Stock still has big upside potential

The move higher in Intel's stock since July has been powered by its recent earnings releases, particularly the most recent third quarter release, which beat analyst expectations by 26% and saw record operating income and earnings per share.

Balance sheet stability will be the key asset for Intel to fend off its rivals as the company has been able to maintain large R&D expenditures and growth while its margins dipped one percentage point.

Behind the headline numbers, the company also saw continued growth in its business segments with only the client computing segment flat for the quarter. However this is the core business and most certainly the least likely driver of strong growth in the future when compared to the new arenas that the company seeks to expand in. Continuing the R&D commitment in areas such as data, memory and autonomous vehicle solutions could be the game changer going forward.

(Source: Intel Corp.)

Despite the recent gains, the stock still trades at 16x earnings, which is still good value, and offers a more stable and predictable future than the current casino activity of Bitcoin darling Nvidia (NASDAQ:NVDA), which is now pricing in 58x earnings and whose value hangs on the mood of potential crypto currency regulators and an adoring herd of amateur speculators.

Although there is still room for further gains in Bitcoin, it would be wise for investors to consider their allocation and investing goals if holding that stock. Scaling out of further gains in Nvidia, and investing the proceeds in Intel, would not be a bad strategy.

If Intel can continue its recent earnings of $1 per share, then even at 16x earnings the stock can be worth $64. Apple (NASDAQ:AAPL) currently trades at 19x and matching this would mean $76, which is Intel's tech bubble high. The recent push higher and the continued strong performance is simply a confirmation of the turnaround and a solid base for future growth. Intel has a potential 60% upside and that is without factoring in the potential gains from a graphics-led breakthrough or from successes in its new business segments.

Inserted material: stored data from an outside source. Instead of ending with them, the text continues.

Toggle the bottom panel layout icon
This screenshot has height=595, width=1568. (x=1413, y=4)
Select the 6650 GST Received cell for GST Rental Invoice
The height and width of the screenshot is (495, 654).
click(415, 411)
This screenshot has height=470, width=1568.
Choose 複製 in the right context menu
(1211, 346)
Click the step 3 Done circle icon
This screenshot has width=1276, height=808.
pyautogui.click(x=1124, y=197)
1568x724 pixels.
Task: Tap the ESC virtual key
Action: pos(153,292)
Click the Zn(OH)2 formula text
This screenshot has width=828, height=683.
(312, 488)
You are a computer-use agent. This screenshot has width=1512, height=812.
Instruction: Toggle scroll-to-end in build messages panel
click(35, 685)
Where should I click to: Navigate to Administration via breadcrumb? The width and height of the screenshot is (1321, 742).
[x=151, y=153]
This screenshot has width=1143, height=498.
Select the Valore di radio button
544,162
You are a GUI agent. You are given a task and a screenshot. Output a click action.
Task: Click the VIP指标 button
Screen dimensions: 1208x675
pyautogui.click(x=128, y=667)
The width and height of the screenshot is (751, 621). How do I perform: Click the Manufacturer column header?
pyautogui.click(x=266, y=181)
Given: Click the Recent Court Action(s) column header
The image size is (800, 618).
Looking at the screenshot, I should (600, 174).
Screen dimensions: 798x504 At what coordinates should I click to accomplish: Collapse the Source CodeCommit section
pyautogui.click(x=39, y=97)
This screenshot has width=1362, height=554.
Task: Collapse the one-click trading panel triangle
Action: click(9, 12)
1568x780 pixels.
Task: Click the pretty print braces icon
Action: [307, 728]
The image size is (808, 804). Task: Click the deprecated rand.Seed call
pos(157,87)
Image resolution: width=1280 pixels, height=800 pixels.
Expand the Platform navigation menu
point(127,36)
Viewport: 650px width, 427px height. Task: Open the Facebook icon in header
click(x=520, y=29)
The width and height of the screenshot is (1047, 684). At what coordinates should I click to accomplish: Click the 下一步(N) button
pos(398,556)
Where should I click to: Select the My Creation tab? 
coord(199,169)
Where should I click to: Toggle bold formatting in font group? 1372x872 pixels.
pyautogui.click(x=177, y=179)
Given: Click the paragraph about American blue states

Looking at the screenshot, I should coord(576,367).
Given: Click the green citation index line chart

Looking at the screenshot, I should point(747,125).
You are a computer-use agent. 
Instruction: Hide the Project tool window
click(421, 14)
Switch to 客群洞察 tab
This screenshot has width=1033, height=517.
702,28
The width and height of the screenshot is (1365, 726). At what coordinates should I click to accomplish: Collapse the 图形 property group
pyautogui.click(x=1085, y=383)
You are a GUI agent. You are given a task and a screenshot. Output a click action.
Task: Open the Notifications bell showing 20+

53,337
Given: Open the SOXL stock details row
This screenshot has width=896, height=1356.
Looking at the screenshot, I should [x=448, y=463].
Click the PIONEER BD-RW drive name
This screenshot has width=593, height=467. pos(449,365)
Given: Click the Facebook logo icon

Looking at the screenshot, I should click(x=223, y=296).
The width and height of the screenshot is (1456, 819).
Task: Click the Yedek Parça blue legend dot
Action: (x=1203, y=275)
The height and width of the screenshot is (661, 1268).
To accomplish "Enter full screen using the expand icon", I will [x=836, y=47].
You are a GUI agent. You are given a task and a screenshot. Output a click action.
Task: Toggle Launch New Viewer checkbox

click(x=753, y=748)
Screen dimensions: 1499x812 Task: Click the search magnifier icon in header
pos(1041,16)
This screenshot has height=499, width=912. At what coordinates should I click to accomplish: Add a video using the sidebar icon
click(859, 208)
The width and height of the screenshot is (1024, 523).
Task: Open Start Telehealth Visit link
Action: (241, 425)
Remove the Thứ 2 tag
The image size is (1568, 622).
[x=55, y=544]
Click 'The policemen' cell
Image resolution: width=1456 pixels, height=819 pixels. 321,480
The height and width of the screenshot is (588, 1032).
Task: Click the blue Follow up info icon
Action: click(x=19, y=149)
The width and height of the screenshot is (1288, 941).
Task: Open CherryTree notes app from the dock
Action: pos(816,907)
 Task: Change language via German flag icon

Intel's move from a forgotten tech stock of yesteryear is now underway and veterans of the market may yet to be convinced, following two decades of underperformance from the tech bubble euphoria. The company has restructured and has moved on from a struggling player in the computing world and further gains look inevitable when looking at the numbers of the last five quarters and its business segment growth. The recent decision to move into high-end graphics is a smart move to potentially slow the market share of its rivals. With a strong balance sheet, high R&D commitment and early mover advantage in exciting new segments, Intel should be viewed, free from the clouds of its past performance. This is a solid and stable earner with big ambitions and has the cash and reputation on hand to leave its chip-making peers in the rear-view mirror.

Disclosure: I am/we are long INTC.

I wrote this article myself, and it expresses my own opinions. I am not receiving compensation for it (other than from Seeking Alpha). I have no business relationship with any company whose stock is mentioned in this article.